About

This web site is a collection of information and links about the Cross-Entropy method.

Pioneered in 1997 by Reuven Rubinstein (1938-2012) as an efficient method for the estimation of rare-event probabilities, the cross-entropy (CE) method has rapidly developed into a powerful and versatile technique for both rare-event simulation and combinatorial optimisation. The method derives its name from the cross-entropy (or Kullback-Leibler) distance - a well known measure of "information", which has been successfully employed in diverse fields of engineering and science, and in particular in neural computation, for about half a century.

The CE method is an iterative method, which involves the following two phases:
  • Generation of a sample of random data (trajectories, vectors, etc.) according to a specified random mechanism.
  • Updating the parameters of the random mechanism, on the basis of the data, in order to produce a "better" sample in the next iteration.
The significance of the cross-entropy concept is that it defines a precise mathematical framework for deriving fast, and in some sense "optimal" updating/learning rules.

The CE method has been successfully applied to a number of difficult combinatorial optimization problems, including the maximal cut problem, the traveling salesman problem (TSP), the quadratic assignment problem, different types of scheduling problems, the clique problem, the buffer allocation problem (BAP) for production lines, and combinatorial optimization problems associated with the genome.

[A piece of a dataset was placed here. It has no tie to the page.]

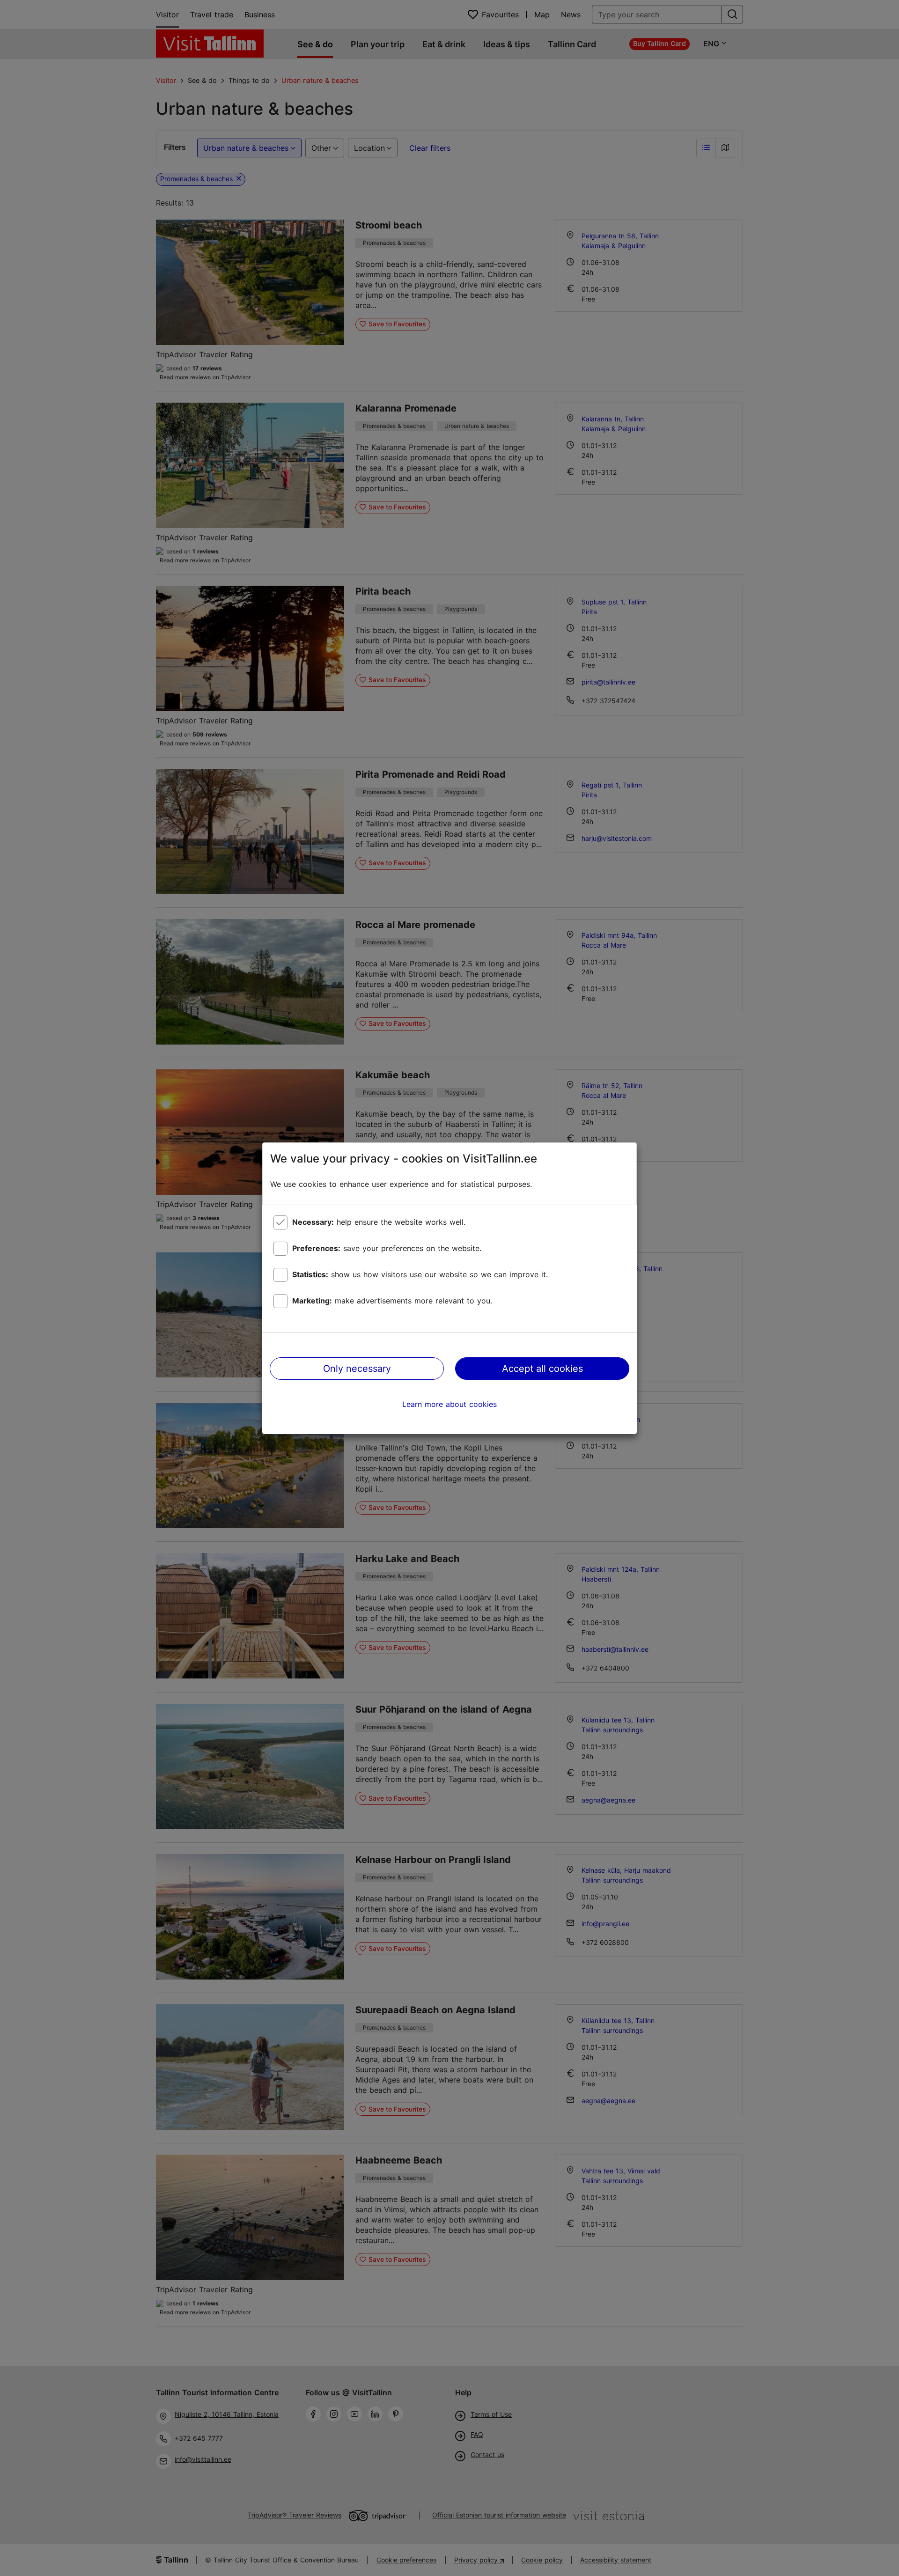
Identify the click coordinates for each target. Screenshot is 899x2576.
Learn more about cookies (449, 1404)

It is important to note that the CE method deals successfully with both deterministic problems, such as the TSP, and noisy (i.e., simulation-based) problems, such as the BAP.

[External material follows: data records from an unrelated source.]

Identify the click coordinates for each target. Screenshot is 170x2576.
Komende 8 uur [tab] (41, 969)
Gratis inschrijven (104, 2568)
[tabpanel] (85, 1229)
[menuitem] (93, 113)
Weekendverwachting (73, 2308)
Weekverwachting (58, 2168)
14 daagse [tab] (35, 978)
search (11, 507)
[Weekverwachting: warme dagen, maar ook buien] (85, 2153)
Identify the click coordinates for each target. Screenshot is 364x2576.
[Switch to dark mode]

An approach closely related to CE is the Probability Collectives work of Dr. David Wolpert and his collaborators. This approach uses information theory as a bridge to relate game theory, statistical physics, and distributed optimization/control.

In the field of rare-event simulation, CE is used in conjunction with the importance sampling (IS) technique: the CE method iteratively optimizes parameters of the distributions used in the simulation. Applications include the efficient estimation of performance measures in telecommunication networks and reliability systems.